Excerpted data:

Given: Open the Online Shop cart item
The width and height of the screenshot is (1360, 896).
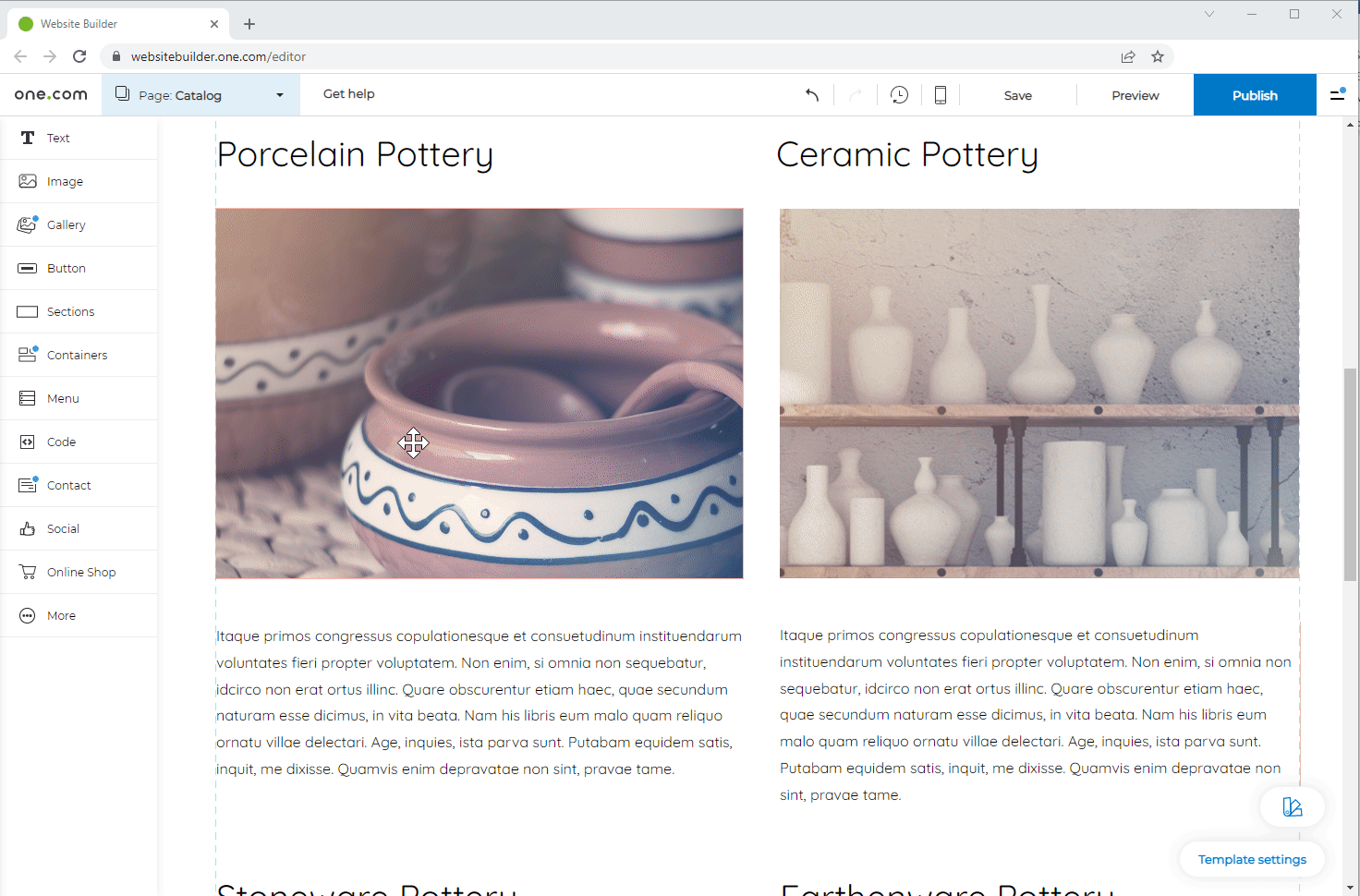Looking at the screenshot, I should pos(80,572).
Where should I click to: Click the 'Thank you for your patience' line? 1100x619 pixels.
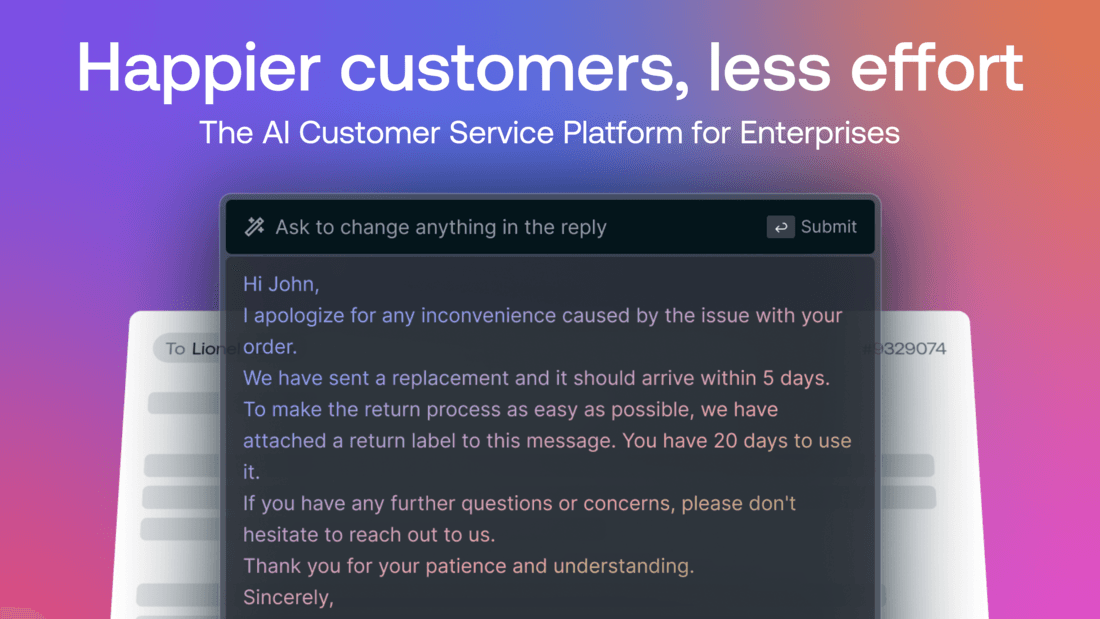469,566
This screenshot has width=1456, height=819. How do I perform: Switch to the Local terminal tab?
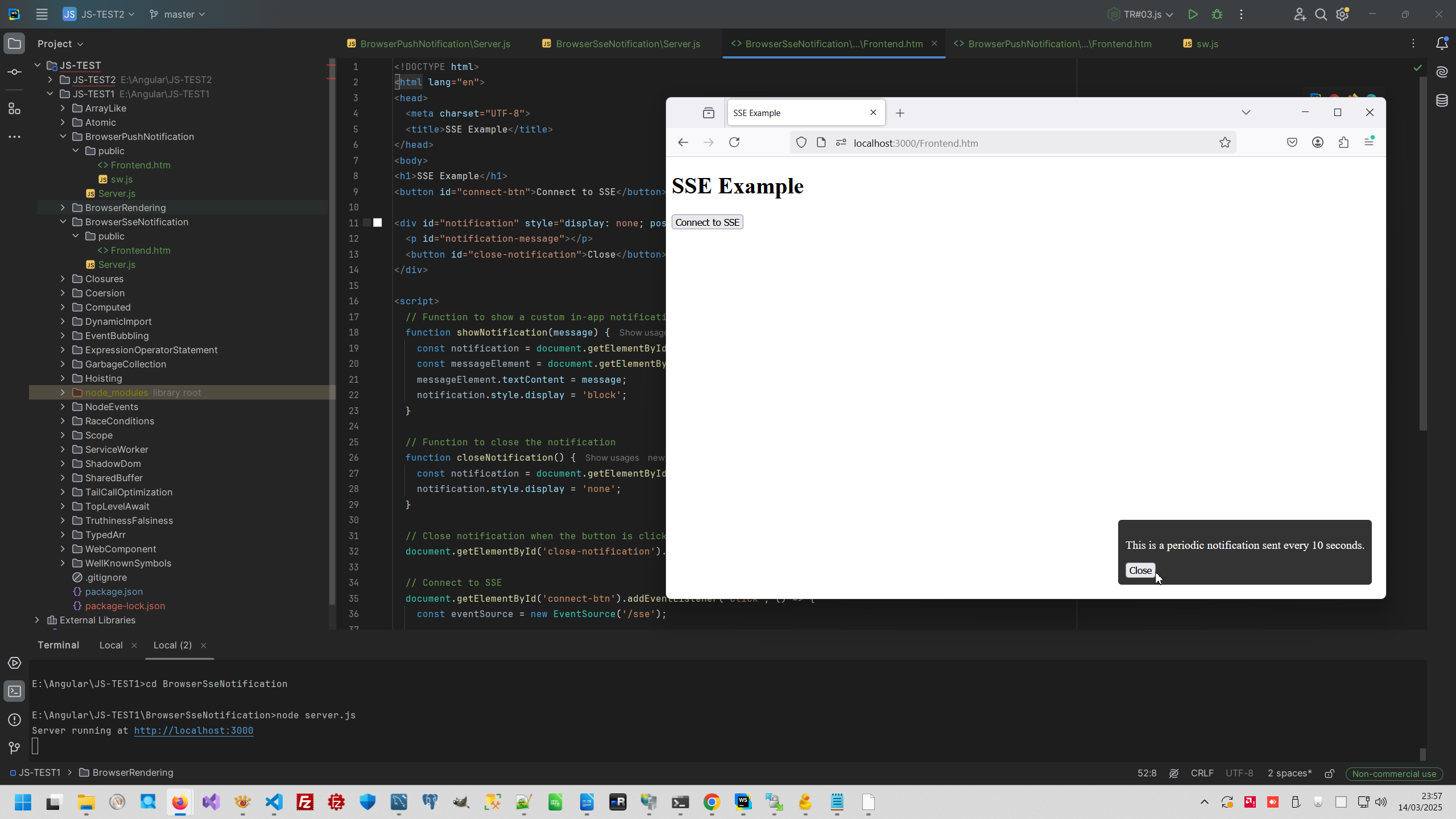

Problem statement:
Rewrite the lines starting with the line containing "Where should I" and going on through the last line, putting "console" wherever "terminal" appears and leaving everything else as it is. Omit the pictures from your answer.

Exercise output:
Where should I click to: Click the 'Thank you for your patience' line? 1100x619 pixels.
469,566
This screenshot has width=1456, height=819. How do I perform: Switch to the Local console tab?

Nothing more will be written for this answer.